5. Concluding Remarks

This study decomposes online ratings from the leading peer-to-peer carsharing service BlaBlaCar and identifies a number of rating determinants (i.e., attitude towards music, pets, smoking, conversations, guarantee traits, and car colors). A unique element and contribution of this research is the use of a large-scale dataset to investigate consumer preferences and determinants of online ratings. This work offers the first evidence on how to decompose given ratings and thus consumer experiences based on the modeling of the observed behaviors and preferences. In addition, our study significantly extends and develops the literature on rating decomposition by applying Shapley value decomposing, which identifies the expected marginal contribution of the important positive significant independent variables to the given average rating score.

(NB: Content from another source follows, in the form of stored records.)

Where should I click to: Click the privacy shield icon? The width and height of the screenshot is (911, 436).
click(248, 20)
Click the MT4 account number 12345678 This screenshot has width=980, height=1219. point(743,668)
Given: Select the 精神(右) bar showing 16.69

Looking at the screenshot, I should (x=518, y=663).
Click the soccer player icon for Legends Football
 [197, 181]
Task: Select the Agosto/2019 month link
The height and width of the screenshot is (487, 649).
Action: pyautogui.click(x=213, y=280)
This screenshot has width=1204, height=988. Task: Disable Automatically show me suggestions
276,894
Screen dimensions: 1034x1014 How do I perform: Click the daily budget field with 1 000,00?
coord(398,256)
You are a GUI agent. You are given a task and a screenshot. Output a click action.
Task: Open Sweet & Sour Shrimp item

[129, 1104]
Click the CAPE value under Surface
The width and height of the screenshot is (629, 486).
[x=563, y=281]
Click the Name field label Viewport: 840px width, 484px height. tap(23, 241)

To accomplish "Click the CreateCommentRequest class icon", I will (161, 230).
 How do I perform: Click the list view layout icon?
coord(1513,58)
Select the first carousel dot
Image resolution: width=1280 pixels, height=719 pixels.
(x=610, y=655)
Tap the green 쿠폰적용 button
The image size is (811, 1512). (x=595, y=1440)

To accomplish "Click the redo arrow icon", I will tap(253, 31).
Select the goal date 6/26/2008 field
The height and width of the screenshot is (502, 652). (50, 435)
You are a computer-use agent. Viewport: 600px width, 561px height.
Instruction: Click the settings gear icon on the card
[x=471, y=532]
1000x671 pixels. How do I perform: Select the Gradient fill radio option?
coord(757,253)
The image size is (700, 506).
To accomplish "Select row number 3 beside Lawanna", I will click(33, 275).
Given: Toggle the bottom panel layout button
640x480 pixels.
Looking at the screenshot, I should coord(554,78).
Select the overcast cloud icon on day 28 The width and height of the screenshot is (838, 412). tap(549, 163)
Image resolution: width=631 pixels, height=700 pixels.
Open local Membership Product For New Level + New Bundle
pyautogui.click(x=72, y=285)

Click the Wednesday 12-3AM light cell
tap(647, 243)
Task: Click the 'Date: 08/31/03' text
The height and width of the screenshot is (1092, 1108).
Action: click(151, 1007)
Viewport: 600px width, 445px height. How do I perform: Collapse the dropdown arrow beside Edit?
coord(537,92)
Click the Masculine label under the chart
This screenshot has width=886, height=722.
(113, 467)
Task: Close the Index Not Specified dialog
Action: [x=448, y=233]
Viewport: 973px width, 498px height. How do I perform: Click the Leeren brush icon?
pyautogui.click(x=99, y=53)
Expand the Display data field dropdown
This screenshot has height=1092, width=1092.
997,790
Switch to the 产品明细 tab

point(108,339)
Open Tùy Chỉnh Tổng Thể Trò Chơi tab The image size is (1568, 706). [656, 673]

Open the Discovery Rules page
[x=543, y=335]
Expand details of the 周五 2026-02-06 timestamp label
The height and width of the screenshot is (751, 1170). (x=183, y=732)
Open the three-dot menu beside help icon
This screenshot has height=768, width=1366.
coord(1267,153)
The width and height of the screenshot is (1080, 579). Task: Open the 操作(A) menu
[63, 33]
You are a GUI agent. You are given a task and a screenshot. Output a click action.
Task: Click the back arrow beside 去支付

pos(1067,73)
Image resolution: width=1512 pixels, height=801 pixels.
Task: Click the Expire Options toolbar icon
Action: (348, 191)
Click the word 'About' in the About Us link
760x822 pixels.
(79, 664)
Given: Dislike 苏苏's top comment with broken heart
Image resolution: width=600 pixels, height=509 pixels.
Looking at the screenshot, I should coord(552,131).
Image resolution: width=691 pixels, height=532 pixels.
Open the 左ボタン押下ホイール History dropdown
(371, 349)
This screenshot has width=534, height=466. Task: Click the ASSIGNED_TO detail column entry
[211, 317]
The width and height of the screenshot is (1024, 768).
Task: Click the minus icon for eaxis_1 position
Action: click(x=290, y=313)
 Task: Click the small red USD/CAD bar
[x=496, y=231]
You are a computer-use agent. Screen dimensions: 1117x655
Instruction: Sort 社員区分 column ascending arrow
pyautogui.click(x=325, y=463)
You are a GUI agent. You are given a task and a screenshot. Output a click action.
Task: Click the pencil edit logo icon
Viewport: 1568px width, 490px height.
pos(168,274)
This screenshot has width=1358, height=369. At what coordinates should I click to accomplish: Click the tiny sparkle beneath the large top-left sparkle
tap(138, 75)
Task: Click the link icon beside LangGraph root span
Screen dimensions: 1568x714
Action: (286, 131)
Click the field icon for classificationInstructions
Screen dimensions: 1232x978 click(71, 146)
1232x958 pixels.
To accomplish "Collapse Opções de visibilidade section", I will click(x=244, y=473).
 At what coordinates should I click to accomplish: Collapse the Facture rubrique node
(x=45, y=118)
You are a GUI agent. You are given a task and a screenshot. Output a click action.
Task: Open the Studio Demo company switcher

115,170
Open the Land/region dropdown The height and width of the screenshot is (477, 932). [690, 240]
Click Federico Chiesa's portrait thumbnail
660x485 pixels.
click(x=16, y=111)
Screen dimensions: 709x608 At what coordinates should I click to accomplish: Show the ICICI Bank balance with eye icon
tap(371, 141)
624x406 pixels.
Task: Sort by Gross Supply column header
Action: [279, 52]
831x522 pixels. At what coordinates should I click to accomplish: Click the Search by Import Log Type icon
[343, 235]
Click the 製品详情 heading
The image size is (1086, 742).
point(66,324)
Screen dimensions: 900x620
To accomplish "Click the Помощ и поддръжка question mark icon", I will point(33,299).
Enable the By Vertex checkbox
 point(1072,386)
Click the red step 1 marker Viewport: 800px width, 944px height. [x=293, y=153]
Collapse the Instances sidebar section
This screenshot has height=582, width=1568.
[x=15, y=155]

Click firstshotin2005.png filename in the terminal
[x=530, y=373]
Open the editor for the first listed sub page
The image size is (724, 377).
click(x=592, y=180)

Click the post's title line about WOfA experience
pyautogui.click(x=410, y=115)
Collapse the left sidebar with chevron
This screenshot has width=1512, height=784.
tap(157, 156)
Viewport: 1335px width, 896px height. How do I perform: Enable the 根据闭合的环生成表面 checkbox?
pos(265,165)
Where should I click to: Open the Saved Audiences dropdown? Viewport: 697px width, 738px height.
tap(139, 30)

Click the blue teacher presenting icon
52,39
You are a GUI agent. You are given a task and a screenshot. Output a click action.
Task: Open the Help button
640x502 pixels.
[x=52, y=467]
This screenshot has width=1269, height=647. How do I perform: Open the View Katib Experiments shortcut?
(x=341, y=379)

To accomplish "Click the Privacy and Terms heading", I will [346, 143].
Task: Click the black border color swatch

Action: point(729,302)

In terms of managerial implications, our findings suggest a number of important insights into consumer behavior in the context of peer-to-peer markets. Evidence from both offline and online markets suggests that consumers behave pecuniarily in their purchase decision and behavior, while our study shows that markets that offer both online and offline characteristics are driven by nonpecuniary attributes and thus prosocial behavior. Prosocial consumer behavior refers to purchase behavior involving self-sacrifice for the good of others that is motivated by extrinsic rewards, reputational benefits, the pursuit of pleasure, and the avoidance of distress [36]. Therefore, peer-to-peer market providers and suppliers should pursue a prosocial positioning that fits consumers’ perceptions and the nature of prosocial behavior in peer-to-peer markets. Managers and companies should focus on the prosocial strategy when designing future peer-to-peer market platforms. Thus, the understanding of consumer preferences and the determinants of online ratings represents a potential source for competitive advantage in hybrid market forms.

In terms of limitations, our work shows two features that could be addressed in further research. First, we have to recognize that our findings are representative of the German market: namely, the carsharing platform BlaBlaCar. Thus, directly generalizing the results and implications to other markets may not be appropriate given the varying dynamics of supply and demand for sharing commodities across different platforms and regions. A second limitation of this study is that we analyze offerings listed only on BlaBlaCar, but not car-share proposals available on other platforms such as Lyft or Uber. Nevertheless, BlaBlaCar has a monopoly position on the German market, which implies that these competitors only marginally affect our results. A final limitation of our study pertains to the precise characterization of the profile matchings of the reviewer and review receiver. Future research should address this question and study how match quality possibly influences rating behavior.